Supplied text
Also I feel because so many people are afraid of numbers and do not understand them, they doubt them. Hence, we need to learn to understand data and more importantly, we need skills to spot bad statistics rather than blindly accepting or blindly ignoring them.One way to be able to make numbers very accurate was to have as many people as possible to question them. Here are some questions we must ask while looking into data.
1. Can you see uncertainty?
Journalists are needed report the facts and not actually predict them. A lot of the times to fill in gaps of the data gathered journalist put their interpretation and predictions. When this data is referred later, again interpretations and predictions make their way.
In recent times we have seen that polling has become very inaccurate. Reason being, our societies have become very diverse making it difficult for pollsters to get a very nice representative sample of the population. Also, people might lie. But as soon as these numbers turn into visual forms of data they are seen to be trusted. A lot of data visualizations will overstate certainty. “Charts numb are brain to criticism”. Numbers make you feel skeptical but a chart gains trust.
Data journalist Mona Chalabi took real data sets and turning them into hand drawn visualizations so that people can see how imprecise this data is and see that a human did it. In her visualizations, shaky lines posed imprecisions and also reflected that there is no exact no.
As we discussed earlier and saw in examples by Mona Chalabi, averages could be misleading. Averages omit the extreme results to get an uniform data spread to be taken average from.
2. Can you see yourself in the data? People are frustrated and they distrust the government data because they can’t picture themselves in it. They do not relate to the situation and their problems on the matter might have not even been mentioned forget described.
The point of asking where one fits in is to get as much context as possible. ‘The axis is everything. Once you change the scale you can change the story!’
3. How was the data collected? This is tough because not everybody be acquainted with the methodologies and there could be a gap in understanding the data. We can take simple steps and understand some situation to know which data is better than the others. One is the tool I mentioned which is the pyramid of sources. Also we can understand that government statistics are better than private statistics. Private companies don’t care if the statistics are right they just need the right numbers. Government statistics on the other hand in theory at least are impartial.
But when it comes to validation of data it is the other way around. With private data you can look into those products or services, give feedback and mark the statistics wrong or right but how do you question government statistics? Government statistics have a larger audience and also larger sample population for collection of data. To validate it, we would need to address the large sample population which is not possible.
Nevertheless, by applying the simple tools mentioned above asking the right questions, making sure that the source of the data is a reliable one and finding out if you are seeing everything in the chart which is there to see we be able to understand, reason, interpret and validate the data to the best of our abilities.

Task requirements
In the text on questioning statistics, what did Mona Chalabi turn real data sets into? Work from the text on questioning statistics alone.

Data excerpts
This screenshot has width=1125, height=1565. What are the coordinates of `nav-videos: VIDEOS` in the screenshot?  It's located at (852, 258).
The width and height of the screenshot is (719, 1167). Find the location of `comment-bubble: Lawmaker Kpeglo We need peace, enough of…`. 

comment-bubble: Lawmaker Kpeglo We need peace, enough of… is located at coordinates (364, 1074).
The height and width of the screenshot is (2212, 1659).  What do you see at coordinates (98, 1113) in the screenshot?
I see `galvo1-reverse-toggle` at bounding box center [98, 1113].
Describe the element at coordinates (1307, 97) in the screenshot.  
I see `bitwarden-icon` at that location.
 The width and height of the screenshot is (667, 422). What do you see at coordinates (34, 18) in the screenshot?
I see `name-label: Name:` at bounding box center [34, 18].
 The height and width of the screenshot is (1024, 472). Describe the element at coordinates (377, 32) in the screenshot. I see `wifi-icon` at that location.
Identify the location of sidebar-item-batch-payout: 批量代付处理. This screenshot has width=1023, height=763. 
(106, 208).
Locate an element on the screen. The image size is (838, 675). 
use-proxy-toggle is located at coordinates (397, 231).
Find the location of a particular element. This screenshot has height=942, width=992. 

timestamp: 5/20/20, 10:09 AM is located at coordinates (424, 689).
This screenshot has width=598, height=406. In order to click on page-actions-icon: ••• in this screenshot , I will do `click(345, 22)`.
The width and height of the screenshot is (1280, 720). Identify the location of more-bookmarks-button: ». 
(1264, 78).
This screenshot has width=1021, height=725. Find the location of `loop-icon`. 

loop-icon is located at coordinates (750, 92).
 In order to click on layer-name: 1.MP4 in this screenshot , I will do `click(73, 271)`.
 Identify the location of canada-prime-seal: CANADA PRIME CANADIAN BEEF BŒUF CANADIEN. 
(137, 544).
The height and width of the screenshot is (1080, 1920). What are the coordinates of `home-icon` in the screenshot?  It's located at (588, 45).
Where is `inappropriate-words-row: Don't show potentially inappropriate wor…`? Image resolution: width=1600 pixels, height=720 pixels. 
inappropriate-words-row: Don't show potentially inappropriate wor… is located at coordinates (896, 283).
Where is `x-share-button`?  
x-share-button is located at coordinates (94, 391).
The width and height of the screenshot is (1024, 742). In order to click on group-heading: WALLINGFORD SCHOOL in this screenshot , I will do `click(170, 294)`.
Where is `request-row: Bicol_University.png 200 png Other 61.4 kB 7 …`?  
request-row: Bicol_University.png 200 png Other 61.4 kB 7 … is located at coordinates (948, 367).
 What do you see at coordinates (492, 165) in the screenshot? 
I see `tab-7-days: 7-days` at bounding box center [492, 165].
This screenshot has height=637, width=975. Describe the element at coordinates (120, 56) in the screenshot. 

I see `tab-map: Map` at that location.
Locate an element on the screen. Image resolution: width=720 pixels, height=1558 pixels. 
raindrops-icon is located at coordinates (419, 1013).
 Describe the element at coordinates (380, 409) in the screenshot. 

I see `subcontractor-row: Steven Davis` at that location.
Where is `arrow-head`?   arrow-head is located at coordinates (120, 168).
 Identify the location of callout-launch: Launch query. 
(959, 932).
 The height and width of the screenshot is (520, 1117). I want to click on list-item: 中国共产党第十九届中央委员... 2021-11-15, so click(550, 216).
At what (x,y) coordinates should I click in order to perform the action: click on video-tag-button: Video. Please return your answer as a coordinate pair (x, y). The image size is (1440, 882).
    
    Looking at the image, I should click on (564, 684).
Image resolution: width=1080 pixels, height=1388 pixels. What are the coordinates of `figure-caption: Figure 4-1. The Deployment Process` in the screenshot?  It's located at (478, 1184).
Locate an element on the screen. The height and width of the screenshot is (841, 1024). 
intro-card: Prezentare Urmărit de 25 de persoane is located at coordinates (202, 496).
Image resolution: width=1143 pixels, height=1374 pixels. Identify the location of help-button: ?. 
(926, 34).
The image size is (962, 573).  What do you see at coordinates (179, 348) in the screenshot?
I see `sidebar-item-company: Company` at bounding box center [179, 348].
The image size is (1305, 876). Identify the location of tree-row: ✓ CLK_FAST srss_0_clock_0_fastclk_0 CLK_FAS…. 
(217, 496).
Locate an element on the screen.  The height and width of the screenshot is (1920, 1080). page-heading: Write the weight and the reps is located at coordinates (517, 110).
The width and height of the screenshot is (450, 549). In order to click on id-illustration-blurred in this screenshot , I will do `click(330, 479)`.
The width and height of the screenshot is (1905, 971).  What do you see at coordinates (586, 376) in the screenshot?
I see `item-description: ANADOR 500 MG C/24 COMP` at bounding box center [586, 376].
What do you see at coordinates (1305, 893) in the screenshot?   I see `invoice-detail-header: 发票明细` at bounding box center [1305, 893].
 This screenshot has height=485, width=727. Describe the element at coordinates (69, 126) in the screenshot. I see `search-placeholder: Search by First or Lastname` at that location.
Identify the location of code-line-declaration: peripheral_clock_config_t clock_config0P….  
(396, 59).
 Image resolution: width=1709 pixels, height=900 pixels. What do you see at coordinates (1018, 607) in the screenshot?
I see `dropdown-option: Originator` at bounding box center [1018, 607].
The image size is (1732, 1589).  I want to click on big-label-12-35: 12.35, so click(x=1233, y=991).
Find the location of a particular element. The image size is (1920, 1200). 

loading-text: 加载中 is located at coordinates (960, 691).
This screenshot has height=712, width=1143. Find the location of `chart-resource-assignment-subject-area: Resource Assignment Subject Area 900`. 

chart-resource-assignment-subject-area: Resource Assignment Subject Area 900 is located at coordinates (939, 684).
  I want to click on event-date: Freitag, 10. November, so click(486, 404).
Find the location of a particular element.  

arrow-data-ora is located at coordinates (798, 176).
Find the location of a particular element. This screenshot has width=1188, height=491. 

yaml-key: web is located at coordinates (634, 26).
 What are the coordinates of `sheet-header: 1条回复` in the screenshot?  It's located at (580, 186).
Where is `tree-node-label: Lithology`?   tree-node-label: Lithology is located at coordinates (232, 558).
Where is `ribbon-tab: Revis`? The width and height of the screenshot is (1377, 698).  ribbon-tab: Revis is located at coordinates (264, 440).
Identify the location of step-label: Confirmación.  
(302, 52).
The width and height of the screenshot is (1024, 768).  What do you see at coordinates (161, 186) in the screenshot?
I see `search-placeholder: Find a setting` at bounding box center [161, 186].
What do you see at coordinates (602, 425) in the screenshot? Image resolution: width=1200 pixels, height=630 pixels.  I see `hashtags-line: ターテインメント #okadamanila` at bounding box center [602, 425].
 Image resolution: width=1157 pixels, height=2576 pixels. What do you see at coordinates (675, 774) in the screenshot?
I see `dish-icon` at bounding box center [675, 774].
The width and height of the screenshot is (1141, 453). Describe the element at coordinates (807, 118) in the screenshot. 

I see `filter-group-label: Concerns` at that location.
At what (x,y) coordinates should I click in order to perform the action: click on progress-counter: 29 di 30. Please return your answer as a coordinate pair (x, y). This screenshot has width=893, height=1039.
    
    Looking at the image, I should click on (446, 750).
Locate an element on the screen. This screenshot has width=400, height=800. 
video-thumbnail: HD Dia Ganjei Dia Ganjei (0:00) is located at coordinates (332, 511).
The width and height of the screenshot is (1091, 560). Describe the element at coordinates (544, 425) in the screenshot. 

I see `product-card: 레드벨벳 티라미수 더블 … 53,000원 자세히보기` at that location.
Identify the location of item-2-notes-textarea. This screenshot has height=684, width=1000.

Finished task
Hand-drawn visualizations.